Korea's central bank stuck between growth and inflation, as other countries face similar challenges
Published: 20 Mar. 2026, 07:00
Rhee Chang-yong, the governor of the Bank of Korea, speaks to reporters during a press conference held at the central bank's headquarters in Jung District, central Seoul, on Feb. 26. [JOINT PRESS CORPS]
The Iran war has driven global oil prices to the $100 level for the first time in four years, making operations for major central banks worldwide much more difficult.
Korea is no exception. With monetary policy choices becoming more unappealing, between rising inflation and slowing growth, the Bank of Korea (BOK) is also facing mounting pressure from a weakened won approaching the 1,500 level against the dollar.
The Federal Reserve on Wednesday held its benchmark interest rate at 3.50 percent to 3.75 percent at the March Federal Open Market Committee meeting, signaling a clear wait-and-see stance rather than an immediate policy shift.
However, market expectations are shifting rapidly. The probability of a rate hike within the next three months stands at 19.2 percent, higher than the probability of a rate cut of 17.3 percent, according to the Atlanta Fed’s market probability tracker. Just a month earlier, expectations for a rate cut had reached 39.7 percent, highlighting how the surge in oil prices has quickly reversed monetary policy expectations.
Policy responses are diverging across countries. The Reserve Bank of Australia raised its benchmark rate by 0.25 percentage points to 4.10 percent on Tuesday, shifting toward a tighter fiscal policy. The Bank of Japan on Wednesday held its short-term policy rate at around 0.75 percent while maintaining its stance of continued rate increases.
The Bank of Canada also kept its benchmark rate unchanged at 2.25 percent but warned of inflationary pressure from rising energy prices and increased volatility in financial markets. The European Central Bank and the Bank of Britain are expected to hold rates steady while closely monitoring the risk of renewed inflation.
An aerial view of the island of Qeshm, separated from the Iranian mainland by the Clarence Strait, is seen in this file photo from Dec. 10, 2023. [REUTERS/YONHAP]
To raise, or not to raise
Major central banks are ultimately facing a dilemma: Raising rates could weigh further on growth, while holding rates steady could fuel inflation.
“The oil price shock could serve as a variable that spreads the tightening trend, previously limited to some countries, to other major economies,” said the Korea Center for International Finance.
Attention is now turning to the BOK ahead of its Monetary Policy Board meeting scheduled for April 10.

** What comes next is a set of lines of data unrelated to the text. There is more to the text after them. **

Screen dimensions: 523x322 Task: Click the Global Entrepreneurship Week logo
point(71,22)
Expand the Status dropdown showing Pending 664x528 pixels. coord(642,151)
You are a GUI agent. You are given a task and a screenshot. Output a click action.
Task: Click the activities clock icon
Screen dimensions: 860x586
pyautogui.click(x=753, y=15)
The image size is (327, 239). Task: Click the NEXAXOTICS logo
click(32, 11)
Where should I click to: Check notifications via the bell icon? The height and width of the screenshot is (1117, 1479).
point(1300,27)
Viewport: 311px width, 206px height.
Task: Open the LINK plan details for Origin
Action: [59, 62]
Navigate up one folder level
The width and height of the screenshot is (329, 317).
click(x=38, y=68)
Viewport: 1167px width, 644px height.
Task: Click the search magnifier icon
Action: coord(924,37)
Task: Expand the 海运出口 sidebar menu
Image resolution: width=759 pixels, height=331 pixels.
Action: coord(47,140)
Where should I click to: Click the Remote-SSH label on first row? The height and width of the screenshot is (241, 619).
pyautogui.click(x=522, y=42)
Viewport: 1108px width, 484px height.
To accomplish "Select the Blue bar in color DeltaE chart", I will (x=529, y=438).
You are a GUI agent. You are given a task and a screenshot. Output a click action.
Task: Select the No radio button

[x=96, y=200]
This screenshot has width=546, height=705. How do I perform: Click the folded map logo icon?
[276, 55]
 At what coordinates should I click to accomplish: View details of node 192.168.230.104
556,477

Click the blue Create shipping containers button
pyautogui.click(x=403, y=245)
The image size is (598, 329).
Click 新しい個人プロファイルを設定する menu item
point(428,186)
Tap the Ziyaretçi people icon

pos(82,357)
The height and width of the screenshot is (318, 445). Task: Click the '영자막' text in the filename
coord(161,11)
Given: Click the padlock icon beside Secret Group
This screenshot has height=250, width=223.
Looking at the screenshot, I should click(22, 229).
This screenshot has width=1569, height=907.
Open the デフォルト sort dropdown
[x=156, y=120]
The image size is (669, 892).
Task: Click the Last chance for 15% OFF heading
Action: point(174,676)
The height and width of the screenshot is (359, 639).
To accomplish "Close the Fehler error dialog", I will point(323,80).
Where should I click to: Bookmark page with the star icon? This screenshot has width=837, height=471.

The central bank held a task force meeting on Thursday to assess the impact of developments in the Middle East and the Federal Open Market Committee outcome on domestic financial and foreign exchange markets. It identified rising global oil prices, higher U.S. Treasury yields and a stronger dollar as key external risks.
U.S. dollar bills [REUTERS/YONHAP]
Currency, oil and inflation
Domestic conditions are far from easy.
The dollar-won exchange rate has recently risen to around 1,500 won per dollar, while global oil prices have also exceeded $100 per barrel. The simultaneous rise in oil prices and the exchange rate poses a particular burden on Korea’s economy, as it can push up consumer prices through higher import costs while also triggering foreign capital outflows and rising government bond yields.
However, the inflationary environment differs from that during the 2022 Russia-Ukraine war. At the time, recovering consumption and supply shocks drove inflation to the 5 to 6 percent range, while fiscal spending and excess savings supported demand, amplifying inflationary pressure. This led the BOK to aggressively raise its benchmark rate to 3.50 percent.
By contrast, inflation is currently relatively stable in the 2 percent range, and demand-side pressure remains limited amid high interest rates and household debt burdens. Rising oil prices may instead dampen consumption, as increased energy spending tends to reduce other expenditures, according to analysis.
The Bank of Korea main building in Jung District, central Seoul, on Aug. 12 [YONHAP]
Pause for now
Given these conditions, markets expect a “strategic pause” for the time being. “Although higher oil prices could stimulate inflation, the supply-shock nature of the increase suggests the Bank of Korea is likely to hold rates for now and respond cautiously,” Korea Investment & Securities said.
“Should the war continue, the possibility of a rate cut should also remain open to support the economy,” NH Financial Research Institute said.
On the other hand, a prolonged period of high oil prices could revive the case for rate hikes. “If Brent crude prices remain in the $110 to $120 per barrel range, the Bank of Korea may raise rates twice, in July and October,” Citi said.
“The likelihood of a rate cut would effectively disappear if the impact of the Middle East conflict is fully reflected in inflation indicators, forcing some countries to shift toward rate hikes,” said Joo Won, head of research at the Hyundai Research Institute. “The Bank of Korea is also caught in a dilemma over whether and when to raise rates, caught between holding and hiking.”
This article was originally written in Korean and translated by a bilingual reporter with the help of generative AI tools. It was then edited by a native English-speaking editor. All AI-assisted translations are reviewed and refined by our newsroom.